I read with interest Ceci Connolly's Sept. 6 news story about health issues related to Hurricane Katrina. I am a registered nurse with public health, medical, surgical and intensive-care experience who is interested in volunteering to help hurricane victims. On Aug. 30, I sought out the Federal Emergency Management Agency Web site and clicked "donate or volunteer," but all I discovered was a list of organizations. I checked out a couple of the links, including the American Red Cross, and all I found was information on how to send money.

Next I called the Red Cross and was told to check with the U.S. Department of Health and Human Services, which I did. After slogging through more "send money" information on that Web site, I learned that medical volunteers were needed, so I promptly completed the long online application. In fact, I completed the form eight times over the next six days because each time I hit the "submit" button, I got a database error message. I tried to alert the agency to the fact that its computer system was down but there was no e-mail contact information.

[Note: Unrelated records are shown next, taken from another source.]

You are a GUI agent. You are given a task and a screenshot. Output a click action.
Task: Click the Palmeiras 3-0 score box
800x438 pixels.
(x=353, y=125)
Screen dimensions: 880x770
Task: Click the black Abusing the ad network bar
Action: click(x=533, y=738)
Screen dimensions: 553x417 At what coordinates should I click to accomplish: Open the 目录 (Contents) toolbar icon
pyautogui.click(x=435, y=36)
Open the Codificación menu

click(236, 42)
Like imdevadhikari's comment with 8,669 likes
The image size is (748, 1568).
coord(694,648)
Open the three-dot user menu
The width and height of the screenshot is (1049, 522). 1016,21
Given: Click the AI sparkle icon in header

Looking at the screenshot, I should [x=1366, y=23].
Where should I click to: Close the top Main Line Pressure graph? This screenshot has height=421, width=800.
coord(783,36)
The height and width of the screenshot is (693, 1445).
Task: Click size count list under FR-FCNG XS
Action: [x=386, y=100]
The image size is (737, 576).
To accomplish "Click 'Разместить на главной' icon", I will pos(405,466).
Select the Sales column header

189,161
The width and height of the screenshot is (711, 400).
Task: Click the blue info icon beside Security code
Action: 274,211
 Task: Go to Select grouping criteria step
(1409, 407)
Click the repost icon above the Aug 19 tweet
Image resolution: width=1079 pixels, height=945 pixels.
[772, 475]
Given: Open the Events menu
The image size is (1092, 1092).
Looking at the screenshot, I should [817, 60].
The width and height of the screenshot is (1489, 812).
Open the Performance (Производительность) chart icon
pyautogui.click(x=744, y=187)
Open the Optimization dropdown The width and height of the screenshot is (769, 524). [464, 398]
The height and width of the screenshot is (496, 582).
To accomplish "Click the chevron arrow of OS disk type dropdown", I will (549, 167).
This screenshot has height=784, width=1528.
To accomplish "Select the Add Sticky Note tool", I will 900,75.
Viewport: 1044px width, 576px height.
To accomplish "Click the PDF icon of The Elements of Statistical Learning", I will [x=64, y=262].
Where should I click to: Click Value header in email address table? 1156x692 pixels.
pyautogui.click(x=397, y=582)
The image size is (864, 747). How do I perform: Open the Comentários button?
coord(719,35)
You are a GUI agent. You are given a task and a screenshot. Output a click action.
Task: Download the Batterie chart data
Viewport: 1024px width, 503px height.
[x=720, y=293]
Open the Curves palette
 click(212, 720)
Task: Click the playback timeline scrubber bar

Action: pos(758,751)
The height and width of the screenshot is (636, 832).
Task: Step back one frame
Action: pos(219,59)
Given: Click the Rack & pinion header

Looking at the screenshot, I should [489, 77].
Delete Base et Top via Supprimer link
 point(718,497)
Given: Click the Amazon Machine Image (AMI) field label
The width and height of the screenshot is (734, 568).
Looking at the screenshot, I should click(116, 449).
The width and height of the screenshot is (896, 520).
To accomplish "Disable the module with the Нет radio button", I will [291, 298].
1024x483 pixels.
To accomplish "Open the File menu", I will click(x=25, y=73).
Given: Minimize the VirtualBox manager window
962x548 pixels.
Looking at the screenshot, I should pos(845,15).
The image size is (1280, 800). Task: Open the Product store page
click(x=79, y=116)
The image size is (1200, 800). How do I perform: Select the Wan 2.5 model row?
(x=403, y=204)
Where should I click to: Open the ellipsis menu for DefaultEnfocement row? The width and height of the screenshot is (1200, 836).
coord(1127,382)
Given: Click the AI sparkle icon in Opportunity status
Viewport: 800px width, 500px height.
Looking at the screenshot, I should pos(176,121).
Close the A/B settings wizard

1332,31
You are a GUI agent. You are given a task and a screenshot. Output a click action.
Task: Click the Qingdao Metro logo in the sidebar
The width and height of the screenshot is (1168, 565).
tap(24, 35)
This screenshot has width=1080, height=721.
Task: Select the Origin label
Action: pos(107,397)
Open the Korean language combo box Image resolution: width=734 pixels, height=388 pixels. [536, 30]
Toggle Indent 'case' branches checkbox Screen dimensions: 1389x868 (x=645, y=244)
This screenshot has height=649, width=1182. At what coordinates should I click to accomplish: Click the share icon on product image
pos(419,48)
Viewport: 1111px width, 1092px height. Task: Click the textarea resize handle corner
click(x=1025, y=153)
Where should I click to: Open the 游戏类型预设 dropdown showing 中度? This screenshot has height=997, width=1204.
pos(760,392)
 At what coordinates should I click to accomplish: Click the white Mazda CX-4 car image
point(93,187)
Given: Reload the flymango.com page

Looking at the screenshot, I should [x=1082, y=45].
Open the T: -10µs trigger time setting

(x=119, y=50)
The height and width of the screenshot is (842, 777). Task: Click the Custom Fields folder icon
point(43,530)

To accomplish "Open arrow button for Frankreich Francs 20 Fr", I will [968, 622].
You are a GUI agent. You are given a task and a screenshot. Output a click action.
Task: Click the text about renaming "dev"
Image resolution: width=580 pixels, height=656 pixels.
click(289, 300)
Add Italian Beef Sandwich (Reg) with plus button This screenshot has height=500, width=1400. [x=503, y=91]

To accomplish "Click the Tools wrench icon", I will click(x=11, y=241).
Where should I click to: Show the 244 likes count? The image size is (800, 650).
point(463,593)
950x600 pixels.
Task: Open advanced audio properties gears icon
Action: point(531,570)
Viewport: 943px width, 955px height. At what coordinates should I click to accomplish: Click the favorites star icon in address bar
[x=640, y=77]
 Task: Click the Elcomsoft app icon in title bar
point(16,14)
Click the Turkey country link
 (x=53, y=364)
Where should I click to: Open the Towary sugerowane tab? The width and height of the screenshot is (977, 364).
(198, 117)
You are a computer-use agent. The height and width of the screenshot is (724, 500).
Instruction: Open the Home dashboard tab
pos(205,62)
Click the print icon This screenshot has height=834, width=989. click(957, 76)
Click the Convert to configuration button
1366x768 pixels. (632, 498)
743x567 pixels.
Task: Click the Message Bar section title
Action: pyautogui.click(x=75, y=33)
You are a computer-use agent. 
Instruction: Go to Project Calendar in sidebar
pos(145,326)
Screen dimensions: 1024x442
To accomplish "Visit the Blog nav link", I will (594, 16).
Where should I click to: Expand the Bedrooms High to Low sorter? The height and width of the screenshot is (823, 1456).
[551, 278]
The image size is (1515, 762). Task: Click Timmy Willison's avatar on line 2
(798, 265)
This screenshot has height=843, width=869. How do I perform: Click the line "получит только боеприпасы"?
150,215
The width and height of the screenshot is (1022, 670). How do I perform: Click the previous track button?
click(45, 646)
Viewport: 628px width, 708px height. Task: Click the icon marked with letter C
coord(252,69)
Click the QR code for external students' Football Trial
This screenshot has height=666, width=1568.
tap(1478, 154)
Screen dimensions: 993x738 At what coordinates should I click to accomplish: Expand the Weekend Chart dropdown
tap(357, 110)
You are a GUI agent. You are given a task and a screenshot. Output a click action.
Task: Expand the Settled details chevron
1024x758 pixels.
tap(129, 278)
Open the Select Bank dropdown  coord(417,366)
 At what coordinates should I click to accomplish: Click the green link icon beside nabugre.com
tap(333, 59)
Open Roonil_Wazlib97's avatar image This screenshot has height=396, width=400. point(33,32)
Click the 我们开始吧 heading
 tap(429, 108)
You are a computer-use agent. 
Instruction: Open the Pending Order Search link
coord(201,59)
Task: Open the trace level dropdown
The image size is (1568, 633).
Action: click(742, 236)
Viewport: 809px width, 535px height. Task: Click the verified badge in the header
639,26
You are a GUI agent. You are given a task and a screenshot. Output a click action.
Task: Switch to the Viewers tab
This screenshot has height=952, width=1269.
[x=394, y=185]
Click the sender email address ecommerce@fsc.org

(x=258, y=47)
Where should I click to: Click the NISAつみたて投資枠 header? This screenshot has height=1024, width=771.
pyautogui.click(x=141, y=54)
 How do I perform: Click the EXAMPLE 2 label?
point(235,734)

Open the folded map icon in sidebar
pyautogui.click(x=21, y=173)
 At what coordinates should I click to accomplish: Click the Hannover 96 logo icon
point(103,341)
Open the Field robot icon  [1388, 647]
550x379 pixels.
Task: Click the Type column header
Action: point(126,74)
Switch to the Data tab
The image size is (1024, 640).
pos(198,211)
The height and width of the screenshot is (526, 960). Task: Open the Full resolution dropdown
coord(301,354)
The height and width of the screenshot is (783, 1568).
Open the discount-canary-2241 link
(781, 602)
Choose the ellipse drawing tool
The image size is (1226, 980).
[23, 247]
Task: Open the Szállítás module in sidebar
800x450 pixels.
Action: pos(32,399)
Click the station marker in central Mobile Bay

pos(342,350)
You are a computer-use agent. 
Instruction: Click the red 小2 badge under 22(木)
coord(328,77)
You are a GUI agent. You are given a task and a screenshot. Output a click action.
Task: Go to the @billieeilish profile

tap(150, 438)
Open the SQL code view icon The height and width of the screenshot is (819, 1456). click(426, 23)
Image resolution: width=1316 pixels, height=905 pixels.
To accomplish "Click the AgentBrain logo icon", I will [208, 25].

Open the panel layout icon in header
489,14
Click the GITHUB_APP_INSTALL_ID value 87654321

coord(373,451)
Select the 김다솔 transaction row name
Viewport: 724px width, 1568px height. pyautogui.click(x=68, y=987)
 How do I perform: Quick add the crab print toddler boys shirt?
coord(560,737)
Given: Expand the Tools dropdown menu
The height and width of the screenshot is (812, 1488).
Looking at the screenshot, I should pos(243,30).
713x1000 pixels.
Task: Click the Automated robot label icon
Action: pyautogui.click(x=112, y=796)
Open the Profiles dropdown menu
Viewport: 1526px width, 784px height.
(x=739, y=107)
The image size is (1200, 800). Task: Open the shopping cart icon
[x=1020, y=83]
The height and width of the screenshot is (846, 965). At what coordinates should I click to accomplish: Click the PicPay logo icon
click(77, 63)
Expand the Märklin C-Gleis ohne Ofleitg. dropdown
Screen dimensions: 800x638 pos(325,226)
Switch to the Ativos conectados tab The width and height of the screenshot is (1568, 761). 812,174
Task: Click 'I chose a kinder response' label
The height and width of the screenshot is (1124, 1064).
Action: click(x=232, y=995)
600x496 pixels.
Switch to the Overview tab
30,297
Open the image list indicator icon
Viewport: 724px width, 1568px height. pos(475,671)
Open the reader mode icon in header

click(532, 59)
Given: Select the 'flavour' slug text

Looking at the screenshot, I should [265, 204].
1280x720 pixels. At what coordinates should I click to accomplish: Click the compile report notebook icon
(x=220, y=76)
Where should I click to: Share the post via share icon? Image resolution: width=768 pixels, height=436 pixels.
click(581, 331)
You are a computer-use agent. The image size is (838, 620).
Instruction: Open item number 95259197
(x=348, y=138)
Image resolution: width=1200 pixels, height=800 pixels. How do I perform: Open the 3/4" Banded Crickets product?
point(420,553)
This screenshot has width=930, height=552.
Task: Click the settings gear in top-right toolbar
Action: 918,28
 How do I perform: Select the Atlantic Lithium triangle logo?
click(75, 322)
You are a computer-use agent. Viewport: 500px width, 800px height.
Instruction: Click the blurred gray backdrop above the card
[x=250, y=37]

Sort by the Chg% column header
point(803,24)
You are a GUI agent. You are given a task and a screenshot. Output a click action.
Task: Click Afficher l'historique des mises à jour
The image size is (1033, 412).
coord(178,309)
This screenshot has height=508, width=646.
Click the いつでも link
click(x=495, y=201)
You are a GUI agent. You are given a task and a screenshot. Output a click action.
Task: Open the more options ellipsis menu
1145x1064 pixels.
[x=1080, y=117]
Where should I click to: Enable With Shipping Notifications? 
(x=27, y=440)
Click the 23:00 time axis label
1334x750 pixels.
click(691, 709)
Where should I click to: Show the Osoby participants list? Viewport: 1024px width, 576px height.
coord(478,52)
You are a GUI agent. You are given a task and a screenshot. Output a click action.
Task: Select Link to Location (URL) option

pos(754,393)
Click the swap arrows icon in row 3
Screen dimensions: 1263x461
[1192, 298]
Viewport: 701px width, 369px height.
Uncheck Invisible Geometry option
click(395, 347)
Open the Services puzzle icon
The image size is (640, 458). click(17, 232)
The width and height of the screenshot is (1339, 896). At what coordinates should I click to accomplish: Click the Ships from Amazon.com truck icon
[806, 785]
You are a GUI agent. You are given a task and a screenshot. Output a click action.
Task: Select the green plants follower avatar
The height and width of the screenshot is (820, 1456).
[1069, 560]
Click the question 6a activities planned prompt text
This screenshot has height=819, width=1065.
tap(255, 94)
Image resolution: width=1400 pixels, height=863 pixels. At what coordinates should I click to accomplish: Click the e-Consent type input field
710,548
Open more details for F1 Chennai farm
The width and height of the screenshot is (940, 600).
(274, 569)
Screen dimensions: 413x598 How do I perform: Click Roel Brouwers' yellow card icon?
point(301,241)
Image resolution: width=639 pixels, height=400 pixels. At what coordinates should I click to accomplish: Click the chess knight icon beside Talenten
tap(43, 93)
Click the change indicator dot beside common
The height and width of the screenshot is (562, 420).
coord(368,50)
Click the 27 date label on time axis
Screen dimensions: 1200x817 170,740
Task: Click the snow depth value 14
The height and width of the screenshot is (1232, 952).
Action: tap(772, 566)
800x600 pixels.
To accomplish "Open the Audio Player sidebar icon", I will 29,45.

On Sept. 7, nine days after the hurricane hit, with online submissions still not working, I was able to get on the medical volunteer list only by directly calling the department. I told the person answering the phone about the computer problem. He said that he was completing volunteer forms on paper.

As of this morning, Sept. 9, I have not been called on to help, yet the agency's Web site states that volunteer nurses are still needed. No wonder! I have heard on local radio that FEMA is offering as much as $500 a week to nurses to go to the Gulf Coast. The system is really broken when trained medical professionals who are willing to work for free are being turned away while people die of infection from alligator bites. In addition, FEMA now links to more than 30 Web sites so that people can find their loved ones, yet the American Red Cross, which finally has put up a missing-persons list, is not on FEMA's reference list.

Things are really a mess when people die of thirst and can't find loved ones for weeks, yet disaster preparedness funds are squandered writing a national response plan that doesn't work.